Solution Definition

Status: Draft · Part 2 of the solution specification · June 2026

Built from the problem definition. It answers what STREAM does about that problem and the shape of the answer. The three open technology decisions — DSL, persistence, hosting — are deliberately deferred to the requirements; see §8.

1. The solution in one line

STREAM is the reconciliation & assurance layer for an asset owner’s data. It extracts and transforms the sources that describe the network — structured and semi-structured data (text files, spreadsheets, databases) as a core capability, harder unstructured sources via specialist extractors — reconciles them deterministically into one picture (retaining conflicts with their provenance rather than overwriting them), and states plainly what we know, what we don’t, and on whose authority. It then feeds that trusted core to whatever digital twin, GIS or CMMS the owner already runs.

The headline verb is reconcile, but reconciliation rests on owning extract and transform too. STREAM does not merely store, and it is not a twin or a class library; it makes the owner’s systems trustworthy.

That promise resolves into four C’s, and the first three earn the fourth: continuity — every source reconciled continuously, not in a one-off migration; consistency — the same asset tells one story, with disagreements surfaced rather than buried; and completeness — what’s known and what’s missing, stated for the use at hand. Together they yield confidence: data an owner can act on under a risk-based regime. Continuity, consistency, completeness — and therefore confidence.

2. The core mechanism — reversible identity merge/split

Everything else rests on one mechanism, so it is specified and tested first.

Scoped, co-equal identifiers. The engineering tag, the operational common name, the GIS feature ID and the SCADA point are all first-class merge keys. There is no privileged “master” identifier — the operator’s vocabulary is as load-bearing as the engineer’s.
Transitive merge. Entities sharing an identifier under the same scope are the same real-world thing. Merge is transitive: if A and B share a tag and B and C share a model ID, then A, B and C collapse into one entity even though A and C share nothing directly. Internally this is a connected-components problem over a source·identity graph.
Structural conflict retention. When sources disagree on a value, both are kept, each tagged with its source — not last-writer-wins. Disagreement is surfaced, not silently resolved.
Reversibility. Because every attribute and identifier remembers which source contributed it, withdrawing a source (a deleted file, a retired system) un-merges the parts it alone held together: the entity splits back into what the remaining sources imply. Merge and split are the same algorithm run forward and backward — this is what lets the picture self-correct as sources change instead of accumulating stale unifications.

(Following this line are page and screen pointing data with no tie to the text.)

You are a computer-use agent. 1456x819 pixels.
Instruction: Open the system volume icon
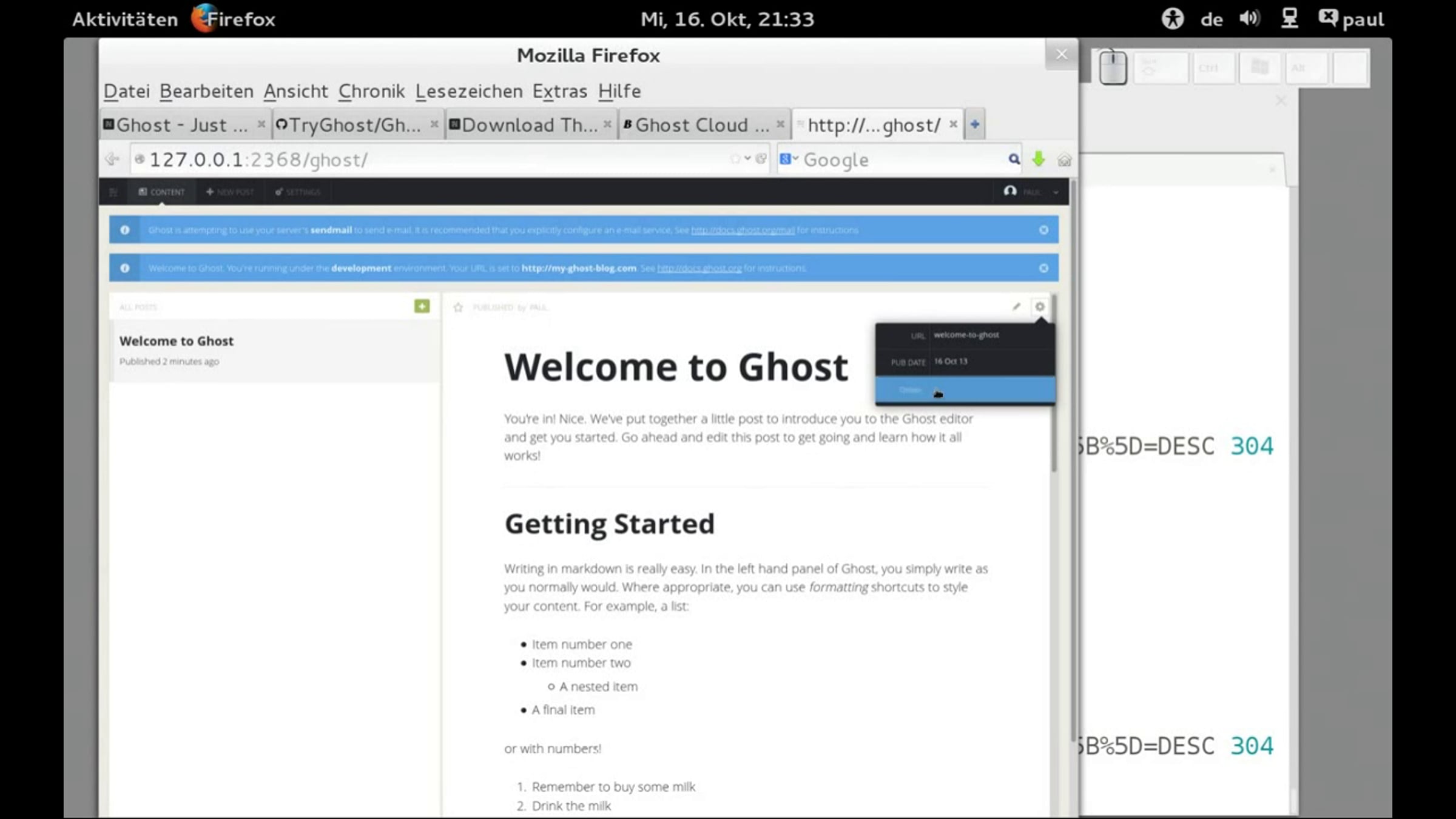[x=1249, y=19]
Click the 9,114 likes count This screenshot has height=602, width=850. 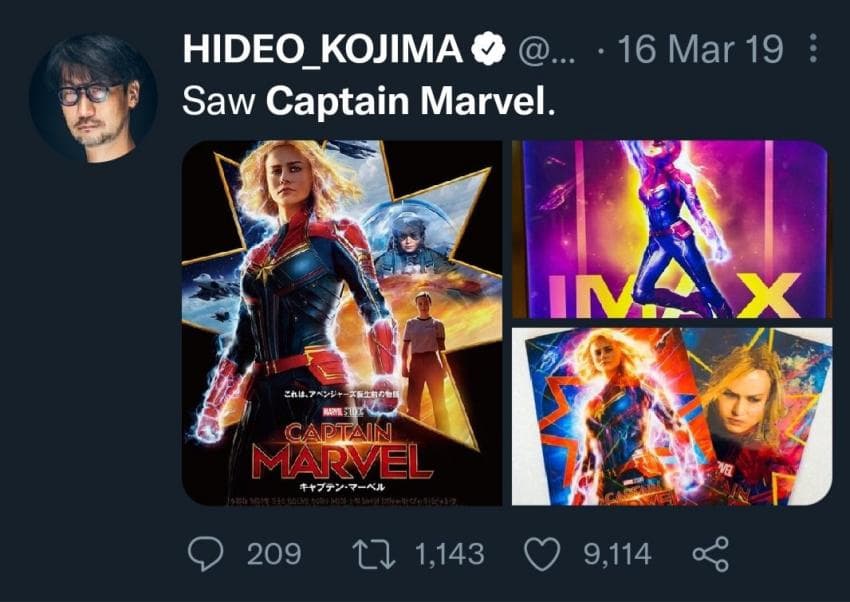coord(617,553)
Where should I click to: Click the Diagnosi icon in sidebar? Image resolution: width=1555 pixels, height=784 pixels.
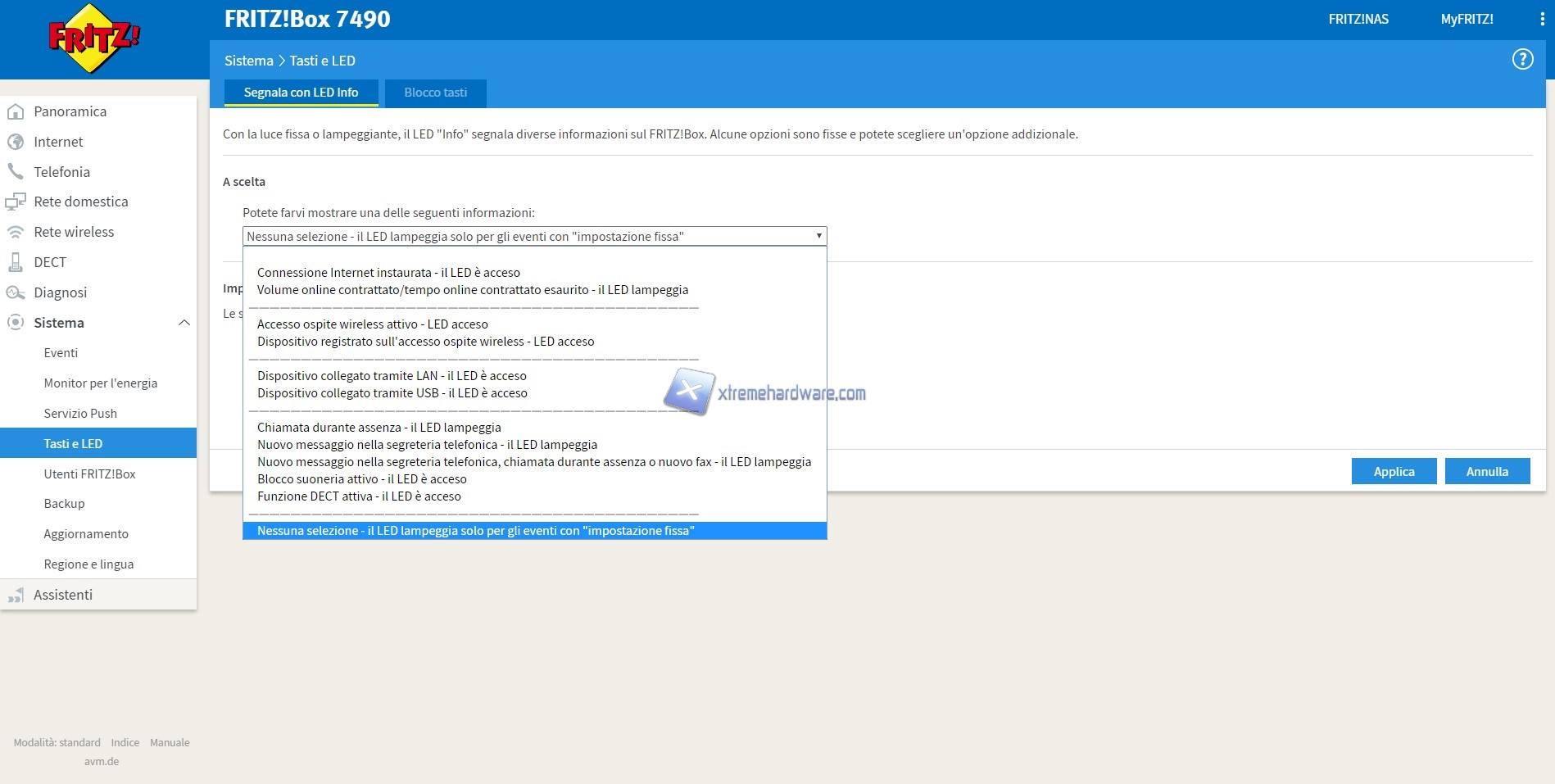coord(16,292)
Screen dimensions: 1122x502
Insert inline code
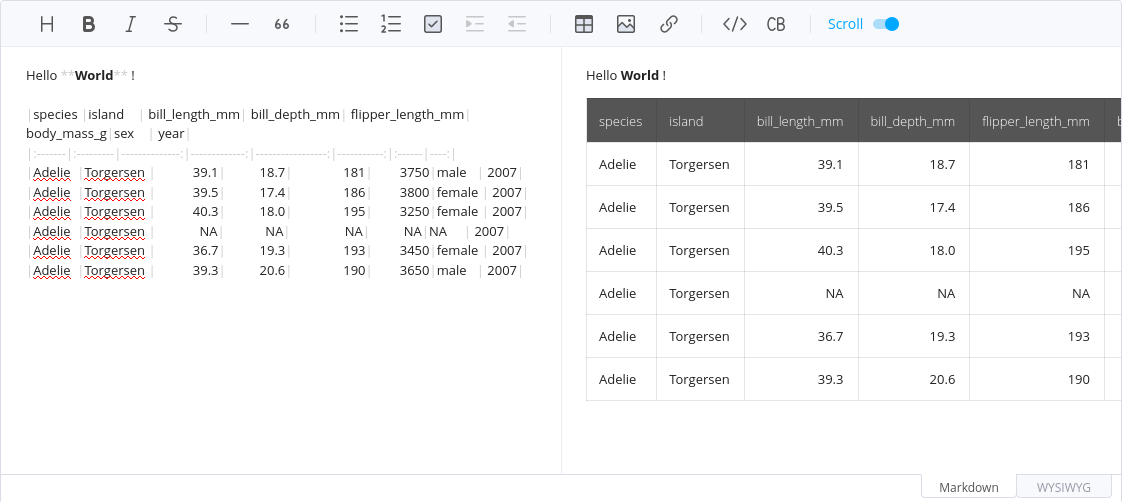735,24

Why first: assurance reporting, corrections, delta propagation and interpretation skinning all sit on top of this. It is also the subtlest behaviour to get right and was the least-tested part of the original engine — so the rebuild pins it down, with tests, before building anything on it.

flowchart TB
    subgraph ENT["One entity = one connected component"]
        A(["Source A"]):::source --- T["id — tag: P-101"]:::idnode
        B(["Source B"]):::source --- T
        B --- M["id — model: /P101"]:::idnode
        C(["Source C"]):::source --- M
    end
    subgraph LEGEND["Legend"]
        direction LR
        lsrc(["Source contribution"]):::source
        lid["Shared identifier"]:::idnode
    end
    classDef source fill:#dbeafe,stroke:#2563eb,color:#1e3a5f;
    classDef idnode fill:#fef3c7,stroke:#d97706,color:#7c2d12;

Merge: A and C share no identifier directly, but B bridges them (it carries both the tag and the model id), so all three collapse into one entity. Merge is transitive.

flowchart TB
    subgraph E1["Entity 1"]
        A(["Source A"]):::source --- T["id — tag: P-101"]:::idnode
    end
    subgraph E2["Entity 2"]
        C(["Source C"]):::source --- M["id — model: /P101"]:::idnode
    end
    X["Source B withdrawn<br/>(deleted file / retired system)"]:::gone
    subgraph LEGEND["Legend"]
        direction LR
        lsrc(["Source"]):::source
        lid["Identifier"]:::idnode
    end
    classDef source fill:#dbeafe,stroke:#2563eb,color:#1e3a5f;
    classDef idnode fill:#fef3c7,stroke:#d97706,color:#7c2d12;
    classDef gone fill:#fee2e2,stroke:#dc2626,color:#7f1d1d,stroke-dasharray:5 3;

Split: withdraw the bridging source B and the connected component re-partitions into two entities. Merge and split are the same computation, run forward and backward.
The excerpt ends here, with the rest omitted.